Actually collecting an award after a legal determination is often no easy task. In fact, many corporate and insurance interests continue to push for more and new ways to make collection even harder by limiting the rights of injury victims via tort reform.
What is almost always forgotten in these cases is that if the wrongdoer is not required to pay for the consequences of these errors, then the cost is borne by taxpayers through Medicare, Medicaid, Social Security Disability, home healthcare, rehabilitation, vocational training, unemployment benefits and so on. Judicial fairness, therefore, ensures that the public is not required to pay for the negligence of medical professionals.
In the Florida case, a jury found in favor of 14-year-old plaintiff and his parents in a suit alleging that the hospital‘s negligence during plaintiff‘s birth resulted in his cerebral palsy. In 2007, a jury awarded the plaintiff $30.8 million, mostly for future 24-hour care and therapy that he will need for the rest of his life which runs into the millions, and more precisely by the jury‘s estimation, $30.8 million.
The hospital claims that it does not have insurance coverage and that it would have to cut several of its programs to pay the claim. Having no other remedy, the plaintiff and his parents filed a claims bill with the Florida legislature to force the hospital to pay the award. During the four years since the jury verdict, the hospital has done little to try to settle the claim or negotiate with the plaintiff, with one Florida Senator describing its actions as “stiff-arming” the family. Unfortunately, the hospital‘s conduct in this suit reflects a trend where insurance companies and large private and public entities seek to intimidate plaintiffs in an expensive game of attrition.
The result is that insurance companies, which have actually seen profits rise in recent years, are able to keep more money it their coffers.

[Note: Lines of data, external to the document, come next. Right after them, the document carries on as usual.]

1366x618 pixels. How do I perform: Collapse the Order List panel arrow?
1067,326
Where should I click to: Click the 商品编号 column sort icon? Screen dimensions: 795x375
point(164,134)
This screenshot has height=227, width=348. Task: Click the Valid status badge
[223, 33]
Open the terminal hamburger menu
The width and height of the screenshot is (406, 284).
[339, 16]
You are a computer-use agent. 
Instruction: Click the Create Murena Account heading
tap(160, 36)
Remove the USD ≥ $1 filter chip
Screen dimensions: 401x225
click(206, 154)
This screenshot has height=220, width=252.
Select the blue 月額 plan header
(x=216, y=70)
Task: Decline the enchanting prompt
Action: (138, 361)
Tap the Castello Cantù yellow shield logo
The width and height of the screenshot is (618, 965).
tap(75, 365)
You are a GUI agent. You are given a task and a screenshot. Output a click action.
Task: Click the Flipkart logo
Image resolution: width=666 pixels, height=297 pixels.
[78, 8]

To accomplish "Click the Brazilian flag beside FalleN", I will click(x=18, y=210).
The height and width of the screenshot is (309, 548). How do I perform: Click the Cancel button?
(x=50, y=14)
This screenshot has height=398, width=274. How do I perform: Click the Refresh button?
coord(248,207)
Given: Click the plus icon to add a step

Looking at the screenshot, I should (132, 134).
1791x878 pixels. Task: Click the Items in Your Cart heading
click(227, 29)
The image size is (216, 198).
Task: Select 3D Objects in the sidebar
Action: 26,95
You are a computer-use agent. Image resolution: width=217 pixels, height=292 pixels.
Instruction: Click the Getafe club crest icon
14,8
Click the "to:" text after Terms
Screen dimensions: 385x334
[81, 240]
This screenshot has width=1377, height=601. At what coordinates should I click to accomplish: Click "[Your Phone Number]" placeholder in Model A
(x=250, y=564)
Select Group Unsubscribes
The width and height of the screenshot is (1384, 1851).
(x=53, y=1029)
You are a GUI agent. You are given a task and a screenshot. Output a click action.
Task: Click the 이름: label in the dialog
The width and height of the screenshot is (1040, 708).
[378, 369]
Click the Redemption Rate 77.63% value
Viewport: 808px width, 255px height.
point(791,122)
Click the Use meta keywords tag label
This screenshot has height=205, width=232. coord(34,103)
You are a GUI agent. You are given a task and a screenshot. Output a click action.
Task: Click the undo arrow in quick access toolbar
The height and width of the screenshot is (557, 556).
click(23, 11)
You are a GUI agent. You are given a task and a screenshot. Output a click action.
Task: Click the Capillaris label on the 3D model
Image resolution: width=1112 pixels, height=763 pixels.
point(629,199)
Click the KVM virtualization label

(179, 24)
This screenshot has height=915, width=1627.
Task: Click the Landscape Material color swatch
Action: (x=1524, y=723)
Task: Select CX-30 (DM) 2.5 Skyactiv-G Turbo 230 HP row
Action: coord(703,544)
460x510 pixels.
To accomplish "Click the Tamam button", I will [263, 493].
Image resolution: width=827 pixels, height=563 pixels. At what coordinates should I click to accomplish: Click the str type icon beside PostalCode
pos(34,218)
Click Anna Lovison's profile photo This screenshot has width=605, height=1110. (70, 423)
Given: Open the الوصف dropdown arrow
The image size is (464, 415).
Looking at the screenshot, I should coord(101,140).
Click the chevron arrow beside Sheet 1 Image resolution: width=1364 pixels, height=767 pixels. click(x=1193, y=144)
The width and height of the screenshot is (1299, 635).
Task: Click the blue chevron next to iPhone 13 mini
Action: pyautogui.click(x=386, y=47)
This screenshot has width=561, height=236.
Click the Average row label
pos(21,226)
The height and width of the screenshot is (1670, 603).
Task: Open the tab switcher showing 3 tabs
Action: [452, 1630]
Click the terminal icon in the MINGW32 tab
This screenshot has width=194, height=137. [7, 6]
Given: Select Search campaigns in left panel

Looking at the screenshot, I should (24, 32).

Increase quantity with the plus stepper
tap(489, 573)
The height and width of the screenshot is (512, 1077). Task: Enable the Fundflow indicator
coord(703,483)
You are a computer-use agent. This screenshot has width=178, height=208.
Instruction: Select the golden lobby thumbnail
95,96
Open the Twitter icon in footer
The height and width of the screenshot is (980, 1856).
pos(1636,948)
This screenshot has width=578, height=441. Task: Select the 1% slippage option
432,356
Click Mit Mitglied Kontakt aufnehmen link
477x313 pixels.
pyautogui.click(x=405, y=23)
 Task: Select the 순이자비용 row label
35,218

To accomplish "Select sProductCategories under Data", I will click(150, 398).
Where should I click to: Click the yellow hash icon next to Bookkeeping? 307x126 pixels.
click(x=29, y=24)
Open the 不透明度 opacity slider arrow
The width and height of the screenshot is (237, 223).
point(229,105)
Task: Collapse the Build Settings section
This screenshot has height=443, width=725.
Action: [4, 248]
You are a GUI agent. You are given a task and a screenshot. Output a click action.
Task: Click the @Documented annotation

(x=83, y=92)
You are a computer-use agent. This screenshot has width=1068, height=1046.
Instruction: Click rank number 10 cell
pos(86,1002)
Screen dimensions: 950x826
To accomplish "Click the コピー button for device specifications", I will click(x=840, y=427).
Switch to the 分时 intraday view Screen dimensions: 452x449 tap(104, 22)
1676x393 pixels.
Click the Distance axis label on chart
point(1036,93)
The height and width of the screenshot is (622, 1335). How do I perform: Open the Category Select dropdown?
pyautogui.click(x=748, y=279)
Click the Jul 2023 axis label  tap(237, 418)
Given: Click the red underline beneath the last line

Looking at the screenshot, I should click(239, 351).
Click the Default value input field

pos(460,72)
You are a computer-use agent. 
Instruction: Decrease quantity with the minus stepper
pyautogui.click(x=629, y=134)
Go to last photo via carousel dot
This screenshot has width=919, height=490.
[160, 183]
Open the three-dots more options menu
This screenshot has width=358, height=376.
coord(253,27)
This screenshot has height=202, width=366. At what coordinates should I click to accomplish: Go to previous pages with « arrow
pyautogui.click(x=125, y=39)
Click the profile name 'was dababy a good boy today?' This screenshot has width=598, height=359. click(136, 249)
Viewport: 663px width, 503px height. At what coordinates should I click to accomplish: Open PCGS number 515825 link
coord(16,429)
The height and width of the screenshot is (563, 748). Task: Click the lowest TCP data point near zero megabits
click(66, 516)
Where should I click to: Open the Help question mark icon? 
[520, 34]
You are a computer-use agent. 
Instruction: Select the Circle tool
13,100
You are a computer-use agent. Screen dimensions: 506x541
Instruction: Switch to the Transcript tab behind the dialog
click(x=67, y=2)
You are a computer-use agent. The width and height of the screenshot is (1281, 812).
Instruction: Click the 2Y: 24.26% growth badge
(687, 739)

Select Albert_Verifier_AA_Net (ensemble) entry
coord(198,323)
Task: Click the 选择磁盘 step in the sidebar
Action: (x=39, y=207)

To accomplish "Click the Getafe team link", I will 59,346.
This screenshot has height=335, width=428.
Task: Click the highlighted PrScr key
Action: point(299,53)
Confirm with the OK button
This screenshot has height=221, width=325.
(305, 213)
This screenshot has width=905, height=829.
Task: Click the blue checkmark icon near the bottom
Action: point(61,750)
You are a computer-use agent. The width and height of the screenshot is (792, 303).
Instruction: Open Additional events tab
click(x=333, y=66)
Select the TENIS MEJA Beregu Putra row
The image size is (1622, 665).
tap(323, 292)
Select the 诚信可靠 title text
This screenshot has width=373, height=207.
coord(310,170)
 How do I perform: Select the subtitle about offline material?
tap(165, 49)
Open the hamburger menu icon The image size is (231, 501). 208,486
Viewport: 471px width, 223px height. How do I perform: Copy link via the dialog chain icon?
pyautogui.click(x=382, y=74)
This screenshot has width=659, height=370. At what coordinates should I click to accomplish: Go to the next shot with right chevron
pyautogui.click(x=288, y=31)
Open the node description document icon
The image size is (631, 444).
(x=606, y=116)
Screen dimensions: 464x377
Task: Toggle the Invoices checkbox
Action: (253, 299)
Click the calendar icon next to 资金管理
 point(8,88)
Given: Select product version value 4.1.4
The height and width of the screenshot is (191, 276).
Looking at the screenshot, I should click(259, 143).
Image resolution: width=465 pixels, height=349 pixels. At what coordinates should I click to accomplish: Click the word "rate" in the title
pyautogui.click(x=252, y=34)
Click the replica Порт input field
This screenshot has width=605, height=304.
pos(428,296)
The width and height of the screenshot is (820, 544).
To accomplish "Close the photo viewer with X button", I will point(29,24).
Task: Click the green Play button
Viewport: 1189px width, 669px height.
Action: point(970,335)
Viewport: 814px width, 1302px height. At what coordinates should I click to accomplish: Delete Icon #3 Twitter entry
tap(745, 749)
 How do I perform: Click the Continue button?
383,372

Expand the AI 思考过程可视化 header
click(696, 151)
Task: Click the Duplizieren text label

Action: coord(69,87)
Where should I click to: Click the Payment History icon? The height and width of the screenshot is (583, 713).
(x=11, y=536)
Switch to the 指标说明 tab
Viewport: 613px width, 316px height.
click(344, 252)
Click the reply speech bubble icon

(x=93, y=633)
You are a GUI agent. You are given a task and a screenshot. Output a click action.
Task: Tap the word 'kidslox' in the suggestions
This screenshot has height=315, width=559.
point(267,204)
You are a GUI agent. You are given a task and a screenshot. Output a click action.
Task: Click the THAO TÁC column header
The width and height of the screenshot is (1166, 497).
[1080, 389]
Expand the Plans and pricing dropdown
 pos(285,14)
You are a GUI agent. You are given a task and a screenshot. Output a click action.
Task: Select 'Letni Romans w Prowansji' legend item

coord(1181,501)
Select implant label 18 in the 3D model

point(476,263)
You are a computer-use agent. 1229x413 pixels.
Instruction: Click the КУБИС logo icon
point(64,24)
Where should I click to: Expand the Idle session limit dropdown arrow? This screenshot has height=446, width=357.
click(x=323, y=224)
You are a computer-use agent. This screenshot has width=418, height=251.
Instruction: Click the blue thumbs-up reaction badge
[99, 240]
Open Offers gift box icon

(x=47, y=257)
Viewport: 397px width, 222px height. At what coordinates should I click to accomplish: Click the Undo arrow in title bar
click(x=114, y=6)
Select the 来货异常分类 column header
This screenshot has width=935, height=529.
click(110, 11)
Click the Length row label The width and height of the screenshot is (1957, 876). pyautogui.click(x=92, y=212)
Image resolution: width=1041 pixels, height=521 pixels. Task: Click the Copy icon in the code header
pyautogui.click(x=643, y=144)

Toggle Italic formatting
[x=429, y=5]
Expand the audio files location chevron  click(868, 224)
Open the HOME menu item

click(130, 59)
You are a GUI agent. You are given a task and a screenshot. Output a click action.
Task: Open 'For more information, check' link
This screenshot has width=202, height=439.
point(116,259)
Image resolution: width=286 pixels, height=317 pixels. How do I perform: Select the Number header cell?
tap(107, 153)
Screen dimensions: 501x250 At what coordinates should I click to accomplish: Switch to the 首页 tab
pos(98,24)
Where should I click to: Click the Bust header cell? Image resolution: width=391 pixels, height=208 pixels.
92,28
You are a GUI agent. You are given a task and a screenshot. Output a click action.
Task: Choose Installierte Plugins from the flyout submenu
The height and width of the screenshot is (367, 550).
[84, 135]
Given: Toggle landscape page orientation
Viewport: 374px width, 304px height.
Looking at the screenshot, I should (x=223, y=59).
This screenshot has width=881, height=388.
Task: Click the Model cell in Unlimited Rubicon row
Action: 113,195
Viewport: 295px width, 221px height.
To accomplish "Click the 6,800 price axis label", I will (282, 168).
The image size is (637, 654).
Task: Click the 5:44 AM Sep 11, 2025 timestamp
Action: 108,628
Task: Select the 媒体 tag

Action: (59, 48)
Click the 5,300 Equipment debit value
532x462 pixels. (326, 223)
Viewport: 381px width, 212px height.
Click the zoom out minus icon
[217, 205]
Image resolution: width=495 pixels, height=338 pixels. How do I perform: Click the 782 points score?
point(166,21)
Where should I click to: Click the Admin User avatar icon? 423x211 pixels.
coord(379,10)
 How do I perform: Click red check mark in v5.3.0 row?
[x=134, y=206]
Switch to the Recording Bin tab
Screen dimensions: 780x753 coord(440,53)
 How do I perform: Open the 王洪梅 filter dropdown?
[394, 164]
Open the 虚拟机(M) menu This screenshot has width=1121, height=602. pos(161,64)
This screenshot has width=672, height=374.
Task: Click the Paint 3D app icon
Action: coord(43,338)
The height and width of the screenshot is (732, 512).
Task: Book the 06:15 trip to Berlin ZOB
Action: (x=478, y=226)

Instead, the injured family is forced to lean on the public for resources to provide the day-to-day care needed.
Unfortunately, some continue to push for new laws which would shift responsibility away from wrongdoers and toward the public even further.
At the same time that this Florida case was making national news, Tennessee was in the midst of a very different tort -related debate. Emboldened by the passage of the Tennessee Civil Justice Act of 2011 (Act), the business coalition that supported the bill is now pushing for further liability protection for business, insurance, and health care organizations.
The 2011 Act caps punitive damages at $500,000 and non-economic damages, including pain and suffering, at $750,000. Additionally, the Act restricts the claims that can be brought under the state Consumer Protection Act.
Business coalitions in Tennessee now seek to pass a series of bills that would further curtail individuals‘ rights to recovery in tort claims. The gist of the legislation is to keep injured people out of court by making these extremely costly and risky lawsuits dramatically more so for plaintiffs. One such bill forces a plaintiff to pay the litigation costs of a defendant if the plaintiff refused to settle and wins less that 75% of the settlement offer at trial. A similar bill would compel a party who loses in a motion to dismiss to pay the litigation costs of the winning party.
Proponents of these bills say that they would prevent the mythical frivolous medical malpractice lawsuits. As insurance industry profits continue to soar while medical malpractice claims decline, it is not hard to see the motive or the interests behind the false logic. The fact is these limits simply shift the burden of these injuries to the public and away from the responsible parties and more importantly their insurers who are picking pockets on both sides of the equation.